## THE TASK:
Repeat the part of the cystic fibrosis passage starting at "Rates of IgE" and ending at "compared to asthma.".

## SUPPLIED PASSAGE:
*** Begin section ***
Cystic Fibrosis (CF)
Rates of IgE sensitisation to A. fumigatus (and a positive sputum fungal culture) in CF are similar to those in severe asthma, and there has been a related debate regarding the criteria for ABPA with the extensive lung damage which is the hallmark of this condition making it even more difficult than in asthma and COPD to separate the underlying disease from the effects of fungal allergy. As with asthma the criteria for diagnosis of ABPA are often applied flexibly.113 Sensitisation to A. fumigatus has also been found to be associated with accelerated lung function decline in cystic fibrosis.114 The A. fumigatus IgG is often high in CF, suggesting a more consistently raised fungal load in the lungs compared to asthma.
*** End section ***
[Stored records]
*** Begin section ***
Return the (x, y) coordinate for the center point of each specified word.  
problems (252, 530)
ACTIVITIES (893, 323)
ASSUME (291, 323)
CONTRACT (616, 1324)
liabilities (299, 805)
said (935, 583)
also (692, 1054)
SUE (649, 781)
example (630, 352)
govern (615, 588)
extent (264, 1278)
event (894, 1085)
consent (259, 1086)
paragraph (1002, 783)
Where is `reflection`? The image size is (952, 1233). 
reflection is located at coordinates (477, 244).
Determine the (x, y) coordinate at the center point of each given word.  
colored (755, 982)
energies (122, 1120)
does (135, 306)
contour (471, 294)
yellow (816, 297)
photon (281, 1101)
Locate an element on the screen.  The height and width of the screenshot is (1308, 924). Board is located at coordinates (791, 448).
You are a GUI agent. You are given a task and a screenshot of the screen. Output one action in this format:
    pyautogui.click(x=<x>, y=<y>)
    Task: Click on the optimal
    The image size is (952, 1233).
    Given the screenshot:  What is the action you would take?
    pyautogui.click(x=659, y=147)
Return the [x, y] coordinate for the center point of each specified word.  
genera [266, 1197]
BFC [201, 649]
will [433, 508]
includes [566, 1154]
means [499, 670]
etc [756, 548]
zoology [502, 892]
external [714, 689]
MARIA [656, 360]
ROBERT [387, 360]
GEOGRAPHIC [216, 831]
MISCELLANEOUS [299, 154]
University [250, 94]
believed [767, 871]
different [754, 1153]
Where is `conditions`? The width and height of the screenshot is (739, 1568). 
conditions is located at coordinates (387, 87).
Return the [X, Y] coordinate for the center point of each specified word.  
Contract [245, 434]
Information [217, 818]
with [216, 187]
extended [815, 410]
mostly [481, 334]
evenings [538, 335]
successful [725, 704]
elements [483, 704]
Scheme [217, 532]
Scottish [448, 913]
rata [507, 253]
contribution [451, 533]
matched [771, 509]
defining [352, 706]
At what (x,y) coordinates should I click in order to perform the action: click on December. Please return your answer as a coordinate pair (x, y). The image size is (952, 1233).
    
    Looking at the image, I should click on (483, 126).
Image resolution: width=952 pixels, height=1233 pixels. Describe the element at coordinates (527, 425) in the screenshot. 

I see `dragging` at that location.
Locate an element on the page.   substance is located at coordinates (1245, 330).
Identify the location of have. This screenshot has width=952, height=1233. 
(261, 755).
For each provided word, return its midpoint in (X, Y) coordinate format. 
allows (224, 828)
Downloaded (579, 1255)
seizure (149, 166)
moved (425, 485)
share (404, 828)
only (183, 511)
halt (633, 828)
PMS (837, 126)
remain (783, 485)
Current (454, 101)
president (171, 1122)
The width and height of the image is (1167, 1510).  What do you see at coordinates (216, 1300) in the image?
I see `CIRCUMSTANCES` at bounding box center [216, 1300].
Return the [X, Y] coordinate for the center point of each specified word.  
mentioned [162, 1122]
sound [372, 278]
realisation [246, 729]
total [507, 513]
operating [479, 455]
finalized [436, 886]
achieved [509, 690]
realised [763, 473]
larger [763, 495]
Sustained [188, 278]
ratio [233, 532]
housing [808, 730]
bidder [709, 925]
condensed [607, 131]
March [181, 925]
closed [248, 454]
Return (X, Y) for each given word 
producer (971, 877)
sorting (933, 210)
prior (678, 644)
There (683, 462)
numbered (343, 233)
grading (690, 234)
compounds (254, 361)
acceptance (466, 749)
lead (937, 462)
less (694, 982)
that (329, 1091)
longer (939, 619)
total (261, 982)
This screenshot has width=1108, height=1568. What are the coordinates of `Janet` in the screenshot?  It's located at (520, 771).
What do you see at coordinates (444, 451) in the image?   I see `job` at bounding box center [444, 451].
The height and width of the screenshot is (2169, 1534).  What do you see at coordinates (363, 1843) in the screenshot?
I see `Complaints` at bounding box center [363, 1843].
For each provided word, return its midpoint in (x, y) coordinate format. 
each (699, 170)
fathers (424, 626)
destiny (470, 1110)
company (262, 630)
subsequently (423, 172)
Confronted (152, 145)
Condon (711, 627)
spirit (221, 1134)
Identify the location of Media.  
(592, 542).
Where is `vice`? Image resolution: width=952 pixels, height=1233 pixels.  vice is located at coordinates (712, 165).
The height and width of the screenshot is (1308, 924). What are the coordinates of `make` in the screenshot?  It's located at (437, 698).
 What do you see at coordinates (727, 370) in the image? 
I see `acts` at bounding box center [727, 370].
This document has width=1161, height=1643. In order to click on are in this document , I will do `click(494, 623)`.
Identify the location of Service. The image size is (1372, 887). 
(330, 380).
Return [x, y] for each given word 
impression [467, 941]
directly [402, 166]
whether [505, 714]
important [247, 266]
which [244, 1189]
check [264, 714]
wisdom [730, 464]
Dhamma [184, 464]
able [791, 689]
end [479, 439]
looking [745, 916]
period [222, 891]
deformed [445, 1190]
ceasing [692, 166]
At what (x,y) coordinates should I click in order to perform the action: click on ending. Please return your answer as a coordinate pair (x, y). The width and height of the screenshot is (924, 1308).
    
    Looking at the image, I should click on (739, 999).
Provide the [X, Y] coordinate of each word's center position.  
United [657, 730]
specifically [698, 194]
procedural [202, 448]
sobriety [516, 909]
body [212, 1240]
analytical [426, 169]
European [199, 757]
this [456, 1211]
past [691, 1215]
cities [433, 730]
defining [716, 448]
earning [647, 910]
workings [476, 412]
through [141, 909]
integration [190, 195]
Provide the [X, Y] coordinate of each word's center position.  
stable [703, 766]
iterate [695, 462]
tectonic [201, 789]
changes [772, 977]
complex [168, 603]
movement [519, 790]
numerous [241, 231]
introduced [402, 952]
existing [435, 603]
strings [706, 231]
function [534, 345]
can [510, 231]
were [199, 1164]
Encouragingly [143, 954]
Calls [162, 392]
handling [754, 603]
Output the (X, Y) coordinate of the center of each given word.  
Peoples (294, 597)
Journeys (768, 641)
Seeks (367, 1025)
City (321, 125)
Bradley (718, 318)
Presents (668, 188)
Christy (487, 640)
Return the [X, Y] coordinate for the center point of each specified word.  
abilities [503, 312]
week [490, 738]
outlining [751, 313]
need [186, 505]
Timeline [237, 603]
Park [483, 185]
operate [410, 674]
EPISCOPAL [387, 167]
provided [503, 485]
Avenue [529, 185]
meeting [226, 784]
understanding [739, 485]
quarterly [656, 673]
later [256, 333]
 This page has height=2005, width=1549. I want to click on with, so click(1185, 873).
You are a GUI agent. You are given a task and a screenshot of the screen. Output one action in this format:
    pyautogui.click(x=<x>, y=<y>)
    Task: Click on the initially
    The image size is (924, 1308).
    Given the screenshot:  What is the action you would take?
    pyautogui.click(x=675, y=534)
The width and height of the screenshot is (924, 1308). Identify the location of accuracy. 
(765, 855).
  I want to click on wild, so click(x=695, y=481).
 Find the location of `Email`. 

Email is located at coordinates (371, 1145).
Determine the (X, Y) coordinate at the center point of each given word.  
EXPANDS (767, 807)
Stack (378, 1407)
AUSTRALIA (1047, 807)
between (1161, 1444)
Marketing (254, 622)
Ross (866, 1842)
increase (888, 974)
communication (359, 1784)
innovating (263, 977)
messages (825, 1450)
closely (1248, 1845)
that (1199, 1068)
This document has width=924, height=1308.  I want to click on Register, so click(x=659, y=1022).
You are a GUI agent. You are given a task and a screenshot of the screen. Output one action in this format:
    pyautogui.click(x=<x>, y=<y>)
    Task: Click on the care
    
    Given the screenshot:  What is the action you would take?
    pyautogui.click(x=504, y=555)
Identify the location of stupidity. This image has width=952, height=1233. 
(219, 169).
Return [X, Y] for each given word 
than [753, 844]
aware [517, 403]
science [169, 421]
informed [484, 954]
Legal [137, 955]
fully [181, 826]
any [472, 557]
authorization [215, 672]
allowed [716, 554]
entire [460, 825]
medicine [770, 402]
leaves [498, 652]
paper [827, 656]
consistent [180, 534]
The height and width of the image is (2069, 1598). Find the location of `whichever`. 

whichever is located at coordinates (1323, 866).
*** End section ***
## OUTPUT FOR THIS TASK:
Rates of IgE sensitisation to A. fumigatus (and a positive sputum fungal culture) in CF are similar to those in severe asthma, and there has been a related debate regarding the criteria for ABPA with the extensive lung damage which is the hallmark of this condition making it even more difficult than in asthma and COPD to separate the underlying disease from the effects of fungal allergy. As with asthma the criteria for diagnosis of ABPA are often applied flexibly.113 Sensitisation to A. fumigatus has also been found to be associated with accelerated lung function decline in cystic fibrosis.114 The A. fumigatus IgG is often high in CF, suggesting a more consistently raised fungal load in the lungs compared to asthma.